Structure and Folding of Cytochromes c with Different Thermal Stability

Abstract

Cytochrome c is found in a variety of bacterial species, from mesophiles to hyperthermophiles. Cytochrome c functions in respiratory electron transport chain, and is one of the best-characterized ones not only in terms of molecular biology such as biogenesis and evolution, but also in biophysical terms such as protein structure, stability, and folding. Four homologous cytochromes c, mesophilic Pseudomonas aeruginosa cytochrome c551 (PA c551), moderately thermophilic Hydrogenophilus thermoluteolus cytochrome c552 (PH c552), thermophilic Hydrogenobacter thermophilus cytochrome c552 (HT c552), and hyperthermophilic Aquifex aeolicus cytochrome c555 (AA c555) have been subjected to mutagenesis and structural analyses and provided substantial clues to the mechanism underlying protein stability at the amino-acid level.
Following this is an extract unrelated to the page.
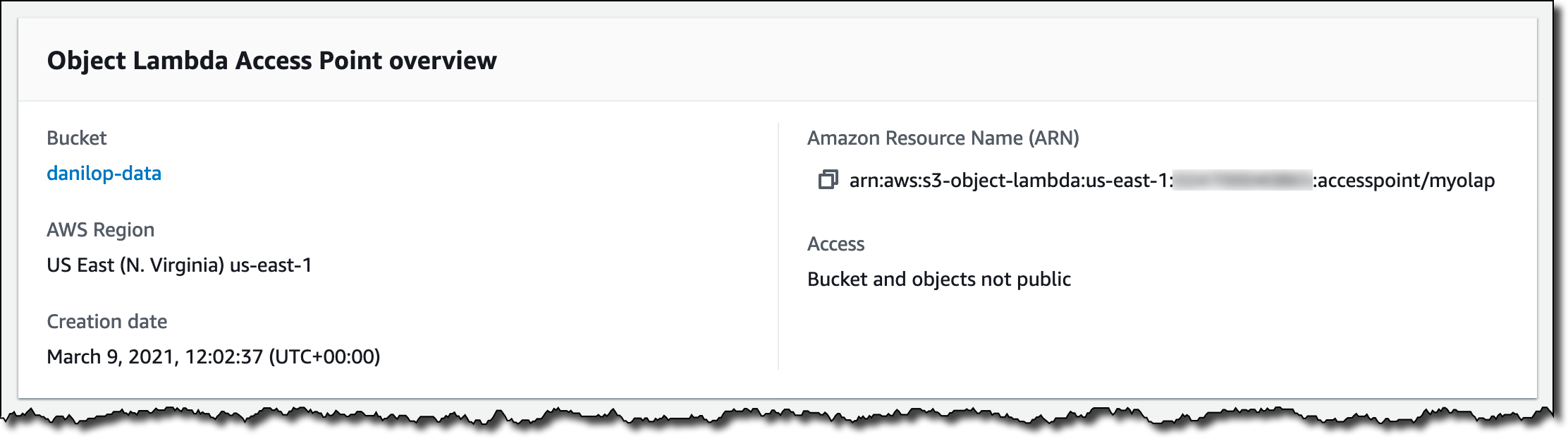Click the (UTC+00:00) timezone text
HT c552 is stabilized through five specific amino acid residues compared with PH c552 and PA c551. AA c555 is further stabilized by an additional helix structure compared with the other three proteins. As to folding, the apo AA c555 polypeptide can intrinsically form a holo-like structure without heme binding, this being the first case for a cytochrome c polypeptide. Molecular mechanisms underlying protein stability and folding in these bacterial homologous cytochromes c with different thermal stability are understood.